The Expiration of Isolation – Sarah Jakes Roberts
When God Breaks the Walls Around You
Family, welcome home. We’re grateful you’re here, because the message you’re about to receive carries the power to shift something deep within you. Whenever God speaks a word that pierces your heart—something you’ve been praying for, longing for, believing for—don’t ignore it. Honor what He awakens in you. Respond. Build an altar. Sow into what He is doing.
Today, we enter Exodus 12, where God prepares Israel for deliverance. After plague upon plague—water turned to blood, frogs, gnats, flies—Pharaoh’s heart only grew harder. Imagine crying out to God, hearing Him say, “I’m with you,” yet watching things get worse. Many of us know that feeling.
But then comes a different kind of plague—one that requires participation. God had acted for them before, but now He invites them to act with Him. Deliverance would not simply fall upon them; they had to step into it. They had to apply the blood, prepare the lamb, gather their households, and move in obedience while still in bondage. God was forming them for freedom even before freedom arrived.

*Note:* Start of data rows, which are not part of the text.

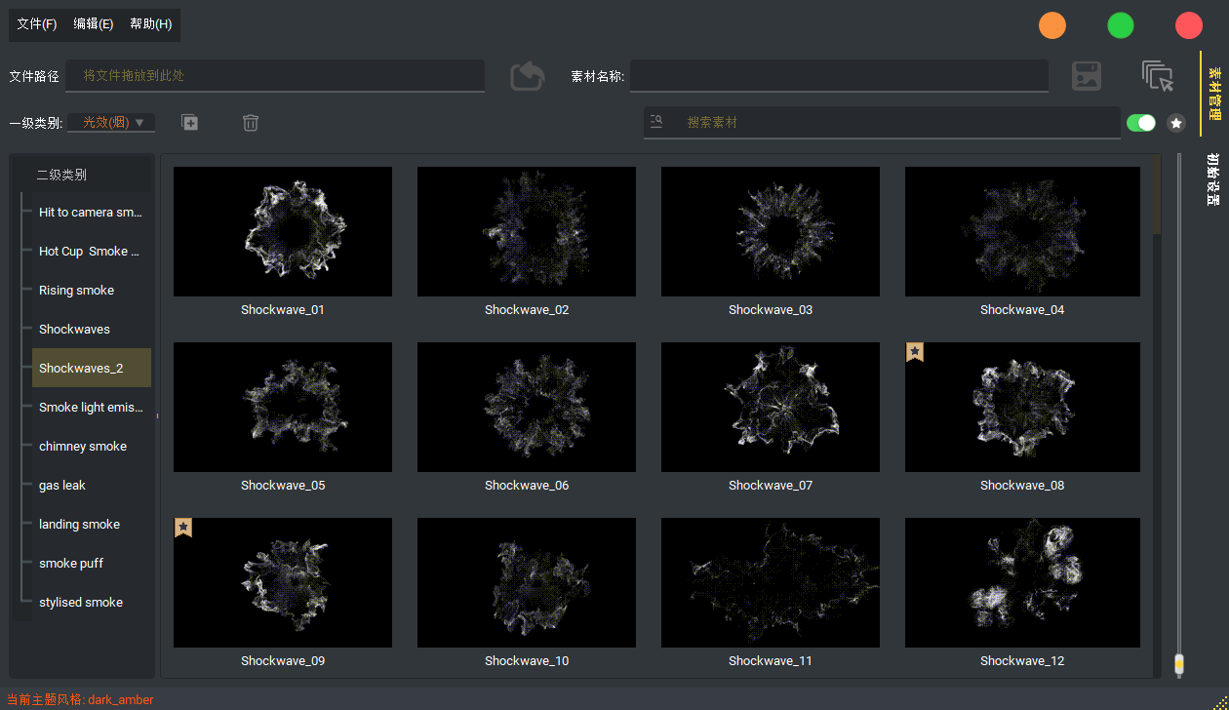This screenshot has width=1229, height=710.
Task: Click the green maximize circle button
Action: tap(1121, 25)
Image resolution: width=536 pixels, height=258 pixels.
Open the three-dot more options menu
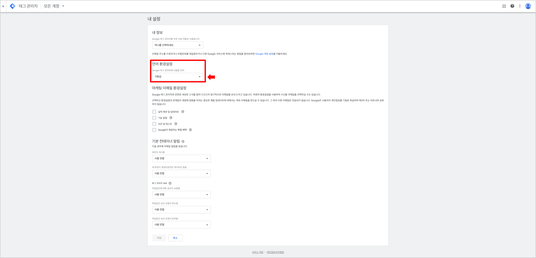[520, 6]
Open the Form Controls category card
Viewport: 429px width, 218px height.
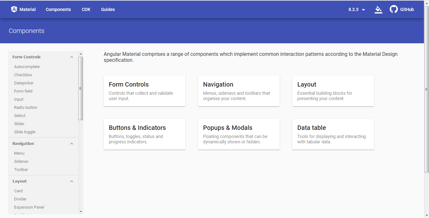pyautogui.click(x=144, y=91)
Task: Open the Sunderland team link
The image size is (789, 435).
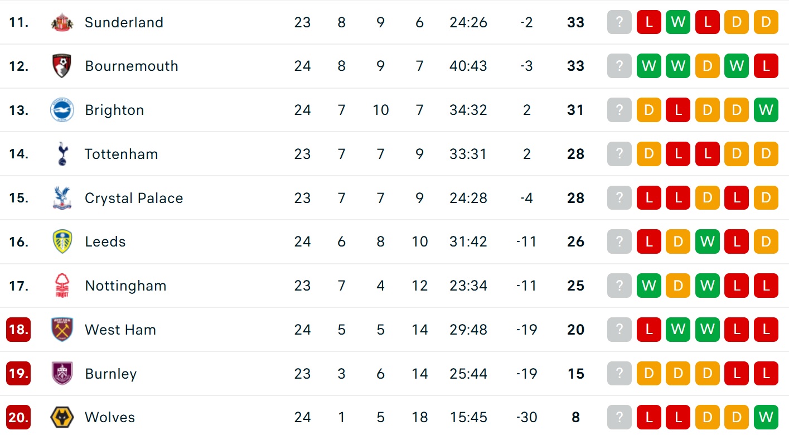Action: click(x=124, y=22)
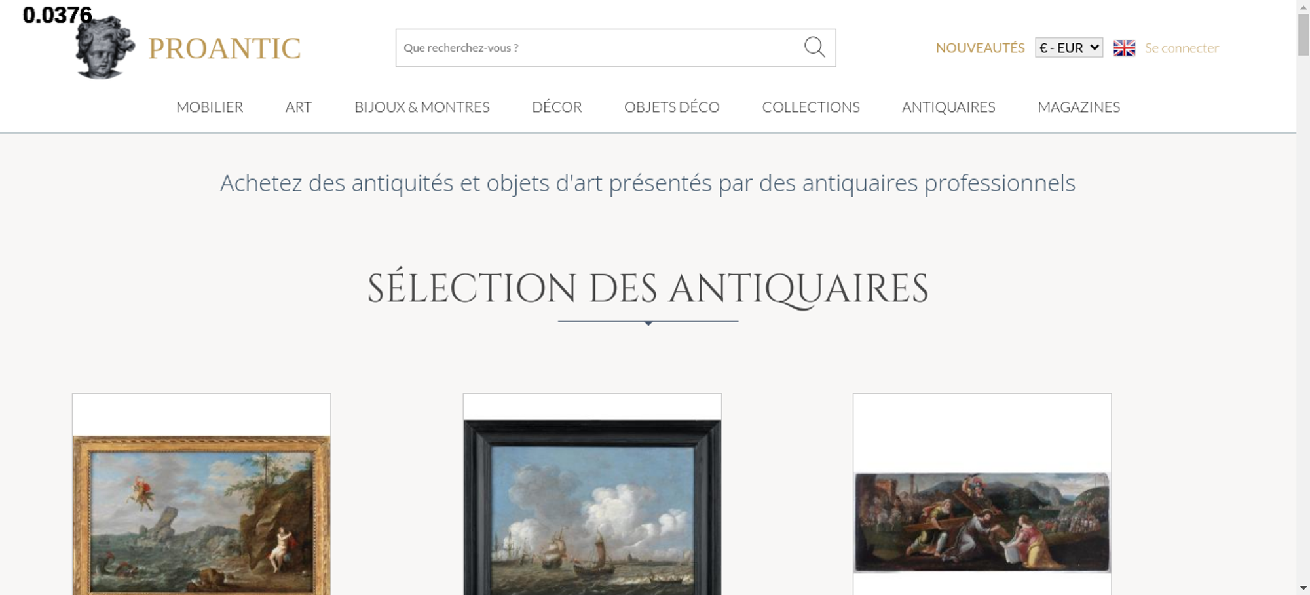1310x595 pixels.
Task: Click the NOUVEAUTÉS link
Action: [x=980, y=48]
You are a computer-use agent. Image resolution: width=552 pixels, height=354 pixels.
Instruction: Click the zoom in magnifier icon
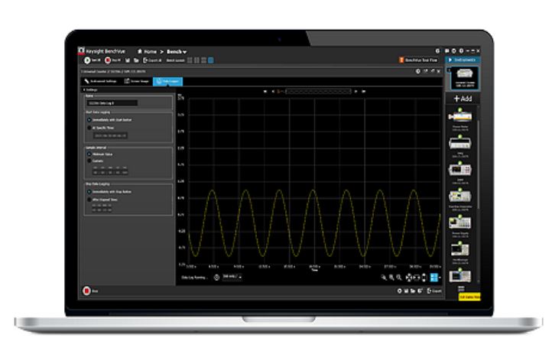pyautogui.click(x=391, y=278)
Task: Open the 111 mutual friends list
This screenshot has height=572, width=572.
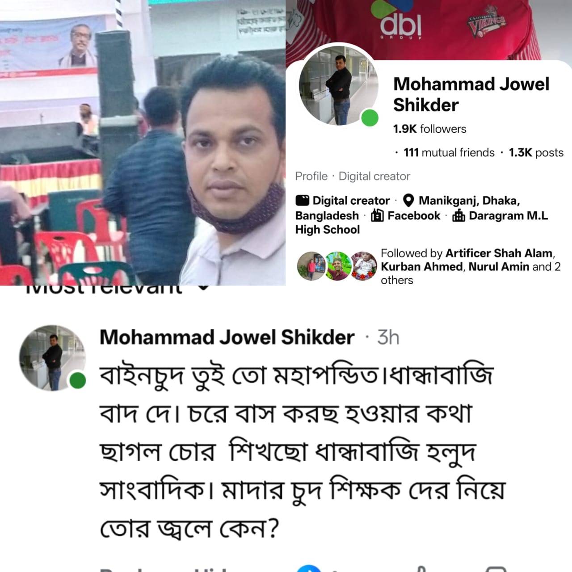Action: pyautogui.click(x=449, y=152)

He told them, “This month will be the beginning for you.” While they were still oppressed, God gave them a new calendar. Because He wasn’t looking at where they were—He was preparing who they would become.
And then came the sign:
“When I see the blood, I will pass over you. The plague will not destroy you.”
We know this world is full of plagues—fear, loneliness, disappointment, betrayal—yet God still places His covering over His people. The question is: Will we step into the form He’s calling us to?
Before we go deeper, I want to take inventory of the room. If you’re someone who easily asks for help—bless you. But for most of us, asking for help feels like climbing a mountain. Somewhere along the way, we learned to survive alone. Maybe no one came for us. Maybe the betrayal was too deep. Maybe we were misunderstood. So we built walls—not just around our lives, but around our hearts.
Some of us are isolated even while surrounded by people. Emotionally isolated. Spiritually isolated. Isolated in marriage. Isolated in friendships. Isolated at work. Isolation convinces us that no one can truly understand us. And after a while, even we don’t know how to enter our own hearts anymore.
Isolation often begins as protection—“I can’t survive another rejection,” “I can’t risk needing someone who won’t show up.” But slowly, what protected us becomes what imprisons us.
Think of David—isolated in Saul’s kingdom because he carried an anointing no one else understood.
Think of the woman at the well—isolated by shame and past mistakes.
Think of those seasons where God was silent to everyone else but met you in the midnight hours.
Some of us didn’t meet God in a crowd—we met Him in isolation. Not at the altar, but in the car. Not during worship, but in our tears. Not in the choir, but in the quiet space where no one else could access us.
And here’s the truth:
God knows how to invade isolation.
When we didn’t want to be touched, He touched us anyway.
When we didn’t know how to pray, He spoke anyway.
When we hid behind walls, He stepped right through them.
You came here today because God is speaking:
The isolation you used to need is expiring.
The version of you that survived alone cannot carry the freedom God is bringing.
He is preparing you to step out—formed, covered, whole—into the future He designed.